PROBLEM TO SOLVE.
When a line in the listing below contains the word "computer", return a copy of that line.

RECORDS FOR PROCESSING.
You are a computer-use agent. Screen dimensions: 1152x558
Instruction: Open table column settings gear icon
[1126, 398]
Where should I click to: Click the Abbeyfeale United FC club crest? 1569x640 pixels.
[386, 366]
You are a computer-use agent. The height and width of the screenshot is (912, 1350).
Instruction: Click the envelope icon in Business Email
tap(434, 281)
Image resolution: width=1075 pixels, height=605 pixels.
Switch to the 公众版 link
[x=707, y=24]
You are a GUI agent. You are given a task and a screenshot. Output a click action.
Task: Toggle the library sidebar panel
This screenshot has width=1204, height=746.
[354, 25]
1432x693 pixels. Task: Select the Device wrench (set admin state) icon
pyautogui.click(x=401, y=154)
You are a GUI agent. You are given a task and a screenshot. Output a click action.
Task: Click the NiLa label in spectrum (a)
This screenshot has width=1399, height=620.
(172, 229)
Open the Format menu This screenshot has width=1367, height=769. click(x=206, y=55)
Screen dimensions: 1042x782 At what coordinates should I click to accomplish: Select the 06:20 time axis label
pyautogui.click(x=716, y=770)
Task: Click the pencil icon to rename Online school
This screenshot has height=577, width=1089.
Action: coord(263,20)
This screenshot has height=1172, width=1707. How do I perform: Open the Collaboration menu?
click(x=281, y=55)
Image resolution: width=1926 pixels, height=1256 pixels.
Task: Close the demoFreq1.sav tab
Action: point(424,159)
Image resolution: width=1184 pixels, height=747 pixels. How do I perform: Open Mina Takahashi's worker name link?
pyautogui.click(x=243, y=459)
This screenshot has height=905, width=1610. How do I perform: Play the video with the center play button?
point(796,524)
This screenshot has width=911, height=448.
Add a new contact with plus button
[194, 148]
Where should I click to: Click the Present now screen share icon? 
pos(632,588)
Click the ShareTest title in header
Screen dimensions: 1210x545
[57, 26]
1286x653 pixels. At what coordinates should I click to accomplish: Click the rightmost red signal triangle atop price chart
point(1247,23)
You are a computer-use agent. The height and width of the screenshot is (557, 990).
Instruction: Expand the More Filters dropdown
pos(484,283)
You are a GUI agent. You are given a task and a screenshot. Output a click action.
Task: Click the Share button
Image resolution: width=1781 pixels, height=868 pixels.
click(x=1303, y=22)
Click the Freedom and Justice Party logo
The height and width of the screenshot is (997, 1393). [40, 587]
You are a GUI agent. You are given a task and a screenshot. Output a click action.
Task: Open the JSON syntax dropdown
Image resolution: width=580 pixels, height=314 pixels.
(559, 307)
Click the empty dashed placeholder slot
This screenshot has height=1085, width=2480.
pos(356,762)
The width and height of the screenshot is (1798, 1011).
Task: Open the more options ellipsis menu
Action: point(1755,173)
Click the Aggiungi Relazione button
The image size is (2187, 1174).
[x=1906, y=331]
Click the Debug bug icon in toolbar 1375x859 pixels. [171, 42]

EXERCISE RESULT.
You are a computer-use agent. Screen dimensions: 1152x558
You are a computer-use agent. The height and width of the screenshot is (912, 1350).
You are a computer-use agent. The height and width of the screenshot is (557, 990).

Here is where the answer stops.